Crime prevention goes high-tech at Albany jewelry store | WNYT.com

Crime prevention goes high-tech at Albany jewelry store

WNYT Staff
Updated: January 16, 2020 07:22 PM
Created: January 16, 2020 01:17 PM

ALBANY - Whenever a robbery occurs, surveillance video or eyewitnesses typically help police find a suspect. However, at the Truman Jewelry store on North Pearl Street in downtown Albany, it's what you can't see that could help police solve the crime.

Paul Crabbe, who has run Truman Jewelers for 30 years, insists he doesn't have a crime problem. but he'd like to keep it that way. That's why he became the first business owner in New York state to be sold on the Crime Suppression Initiative - CSI - that utilizes synthetic forensic technology to thwart crime.

"This is going to really ease the angst," Crabbe, who was the victim of an attempted robbery many years ago, stated, "It should help a lot."

How it works is like this: If a robbery occurs, the bad guy on the way out of the store is sprayed with a special non-toxic, water-based solution that will remain on a person's skin four to six weeks, and on their clothing two to three months. The chemical residue can be seen under ultra-violent black light.

"Every unit we create in our laboratory has a unique synthetic forensic marker code, a.k.a. sequence. That sequence will never ever be replicated again in the history of the world, so it's providing irrefutable evidence that a person or item was at a specific location at a specific date and time," said Joe Maltese, executive vice president of CSI Protect.

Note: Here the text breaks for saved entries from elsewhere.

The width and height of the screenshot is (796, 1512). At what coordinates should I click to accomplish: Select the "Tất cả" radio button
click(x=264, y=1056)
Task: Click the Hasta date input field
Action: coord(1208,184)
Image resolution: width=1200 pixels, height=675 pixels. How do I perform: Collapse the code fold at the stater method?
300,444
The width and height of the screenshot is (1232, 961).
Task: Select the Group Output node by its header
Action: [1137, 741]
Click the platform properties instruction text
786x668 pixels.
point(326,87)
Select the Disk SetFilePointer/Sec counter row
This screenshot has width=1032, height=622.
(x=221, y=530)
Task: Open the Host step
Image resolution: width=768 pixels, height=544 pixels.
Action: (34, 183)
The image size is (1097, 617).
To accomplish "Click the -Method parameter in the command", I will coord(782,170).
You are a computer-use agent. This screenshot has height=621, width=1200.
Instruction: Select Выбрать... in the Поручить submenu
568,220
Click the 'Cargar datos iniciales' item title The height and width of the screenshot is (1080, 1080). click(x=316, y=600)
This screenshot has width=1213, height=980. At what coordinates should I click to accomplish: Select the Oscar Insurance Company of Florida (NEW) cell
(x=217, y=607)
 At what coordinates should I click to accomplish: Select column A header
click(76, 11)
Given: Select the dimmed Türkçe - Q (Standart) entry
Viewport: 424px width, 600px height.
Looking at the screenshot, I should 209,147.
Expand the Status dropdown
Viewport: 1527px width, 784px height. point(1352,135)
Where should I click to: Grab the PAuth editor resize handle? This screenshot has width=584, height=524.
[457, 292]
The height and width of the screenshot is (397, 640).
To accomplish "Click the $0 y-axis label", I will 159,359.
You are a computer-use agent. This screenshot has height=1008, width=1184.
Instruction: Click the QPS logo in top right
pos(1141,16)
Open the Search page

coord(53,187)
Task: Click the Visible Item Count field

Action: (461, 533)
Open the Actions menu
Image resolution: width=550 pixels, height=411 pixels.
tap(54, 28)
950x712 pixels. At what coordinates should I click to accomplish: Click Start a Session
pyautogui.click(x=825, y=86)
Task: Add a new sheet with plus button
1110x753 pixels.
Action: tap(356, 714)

"This is just another tool in the tool box and from all law enforcement perspectives, we need as many tools as we can get," said Lee Bormann, Chief Deputy for the Albany County Sheriff's Department.

The product can also be sprayed onto merchandize or for residential application onto furniture or electronics, so that in the event of home burglaries, personal property can later be identified. The chemicals last for up to five years.

The manufacturer boasts a reduction in crime of between 40-percent and 86-percent.